EXERCISE DIRECTIONS:
Each record must be reproduced exactly as it is shown.

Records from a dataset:
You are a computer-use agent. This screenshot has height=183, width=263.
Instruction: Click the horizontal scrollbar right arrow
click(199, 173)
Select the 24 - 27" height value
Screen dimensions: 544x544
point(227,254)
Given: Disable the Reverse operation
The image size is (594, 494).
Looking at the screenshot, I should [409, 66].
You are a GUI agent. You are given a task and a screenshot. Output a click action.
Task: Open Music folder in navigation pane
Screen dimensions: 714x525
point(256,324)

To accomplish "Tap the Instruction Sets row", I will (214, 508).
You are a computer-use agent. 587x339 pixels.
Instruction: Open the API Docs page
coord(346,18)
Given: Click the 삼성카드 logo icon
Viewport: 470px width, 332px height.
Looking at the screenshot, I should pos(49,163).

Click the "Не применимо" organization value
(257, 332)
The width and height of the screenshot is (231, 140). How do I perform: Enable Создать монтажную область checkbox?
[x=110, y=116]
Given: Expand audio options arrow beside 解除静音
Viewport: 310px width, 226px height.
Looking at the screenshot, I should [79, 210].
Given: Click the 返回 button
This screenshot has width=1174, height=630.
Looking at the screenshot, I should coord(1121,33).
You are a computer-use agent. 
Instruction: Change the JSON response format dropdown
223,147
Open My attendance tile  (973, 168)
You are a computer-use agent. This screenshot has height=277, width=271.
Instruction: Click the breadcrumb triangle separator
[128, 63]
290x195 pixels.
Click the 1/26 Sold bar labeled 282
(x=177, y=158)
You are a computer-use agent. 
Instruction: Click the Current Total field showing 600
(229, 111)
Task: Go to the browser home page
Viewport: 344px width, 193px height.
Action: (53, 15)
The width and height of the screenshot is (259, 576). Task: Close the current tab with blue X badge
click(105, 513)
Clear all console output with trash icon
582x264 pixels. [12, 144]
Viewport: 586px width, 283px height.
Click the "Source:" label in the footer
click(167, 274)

RESPONSE:
You are a computer-use agent. This screenshot has height=183, width=263.
Instruction: Click the horizontal scrollbar right arrow
click(199, 173)
Select the 24 - 27" height value
Screen dimensions: 544x544
point(227,254)
Given: Disable the Reverse operation
The image size is (594, 494).
Looking at the screenshot, I should [409, 66].
You are a GUI agent. You are given a task and a screenshot. Output a click action.
Task: Open Music folder in navigation pane
Screen dimensions: 714x525
point(256,324)

To accomplish "Tap the Instruction Sets row", I will (214, 508).
You are a computer-use agent. 587x339 pixels.
Instruction: Open the API Docs page
coord(346,18)
Given: Click the 삼성카드 logo icon
Viewport: 470px width, 332px height.
Looking at the screenshot, I should pos(49,163).

Click the "Не применимо" organization value
(257, 332)
The width and height of the screenshot is (231, 140). How do I perform: Enable Создать монтажную область checkbox?
[x=110, y=116]
Given: Expand audio options arrow beside 解除静音
Viewport: 310px width, 226px height.
Looking at the screenshot, I should [79, 210].
Given: Click the 返回 button
This screenshot has width=1174, height=630.
Looking at the screenshot, I should coord(1121,33).
You are a computer-use agent. 
Instruction: Change the JSON response format dropdown
223,147
Open My attendance tile  (973, 168)
You are a computer-use agent. This screenshot has height=277, width=271.
Instruction: Click the breadcrumb triangle separator
[128, 63]
290x195 pixels.
Click the 1/26 Sold bar labeled 282
(x=177, y=158)
You are a computer-use agent. 
Instruction: Click the Current Total field showing 600
(229, 111)
Task: Go to the browser home page
Viewport: 344px width, 193px height.
Action: (53, 15)
The width and height of the screenshot is (259, 576). Task: Close the current tab with blue X badge
click(105, 513)
Clear all console output with trash icon
582x264 pixels. [12, 144]
Viewport: 586px width, 283px height.
Click the "Source:" label in the footer
click(167, 274)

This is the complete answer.